Now, this is where it really gets interesting. Patti has played the role of Joanne before, but of course, never opposite a woman. So upon hearing the announcement of a female Bobbi playing against Patti, her gay female fans were, understandably, thrilled. However, being the dedicated fan I am, I stumbled across this quote from Patti in a Daily Mail article:
“Joanne will ask Bobbi when she’s going to make it with my husband”.
According to the story, the show’s team felt it necessary to switch the proposed relationship between Bobbi and Joanne to a relationship between Bobbi and Joanne’s husband. This small difference has left some fans disappointed.
Patti LuPone as Joanne making her move on Neil Patrick Harris as Bobby in the New York Philharmonic’s concert production of Company.Of course, it was never certain that Bobbi’s partners would be women or that Joanne would make an advance towards her. So perhaps this dismay comes too soon and without reason, as one theatre fan has commented. However, I think we must consider the excitement and importance of seeing an older Broadway star play a gay character for young gay theatre fans. Many now question the point in altering Bobby’s gender, if her relationships will also change to reflect her gender. What was perceived as a bold move in contemporary theatre now doesn’t seem so ballsy.
This reveal has come as a particularly hard blow to Patti fans. Perhaps surprisingly, Patti has amassed something of a cult following of young, and more often than not, gay women. At 10 o’clock this morning, there was much excitement over Patti’s casting, and most importantly, what was affectionately (and maybe prematurely) referred to as “gay Company“. As one dismayed fan put it, “this is so unnecessary. Who asks if someone would like to have an affair with their husband?”.

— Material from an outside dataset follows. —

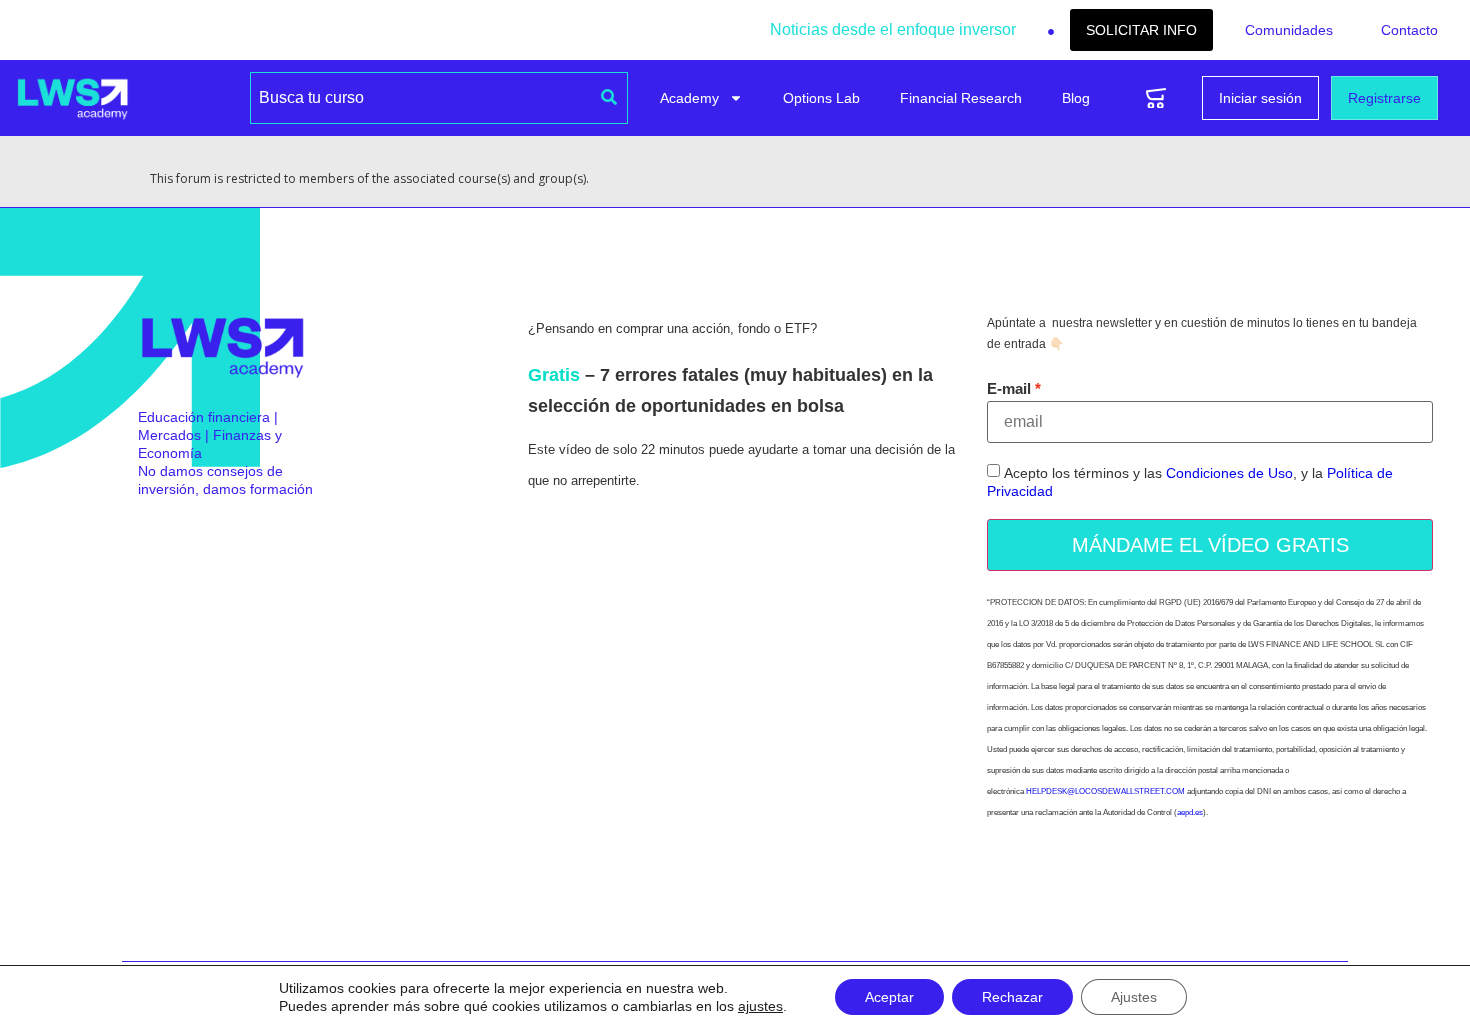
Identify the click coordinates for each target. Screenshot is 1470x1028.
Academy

Indeed, as another fan rightfully noted, the switch from Joanne’s proposed relationship with Bobbi to a proposed relationship with Joanne’s husband Larry, seems to make little sense in the show’s context. In its other productions, Joanne suggests an affair with Bobby after singing Sondheim’s acclaimed standard, The Ladies Who Lunch. This frenetic number where Joanne both parodies and laments the post-marital decline experienced by middle-class women swells to a gorgeous climax, where Joanne demands, and, yearns, that “everybody rise” for these women. This creates a frantic and emotional atmosphere building up to Joanne’s proposal of an affair. It looks as though this impassioned song is then out of context, and may ruin the tension and energy of such a scene: it doesn’t seem to follow that Joanne should pour her heart out in this elegy for women whose lives are empty and lacking, for her to then propose that Bobbi should start an affair with her husband.
Perhaps I should trust Elliott’s direction on this one, and trust that Patti will deliver it well no matter what. Perhaps I should accept that just because Bobby’s character will be female, it doesn’t mean that her love interest should also be female. But, despite this, I would be lying if I said that I wasn’t slightly upset. The romantic and sexual tension between Joanne and Bobby that lingers throughout the show and climaxes with the aftermath of Joanne’s solo shall be lost. Moreover, as gay woman, seeing representation of yourself is important, especially in things you love. Seeing a show I love, with an actress I love, playing a character I love, who is bisexual, means everything to me. Simple or silly as it may sound, seeing somebody like you in that way is so powerful and says that it is ok and good that you exist.
Gay or not, seeing Patti LuPone perform The Ladies Who Lunch? I’ll drink to that.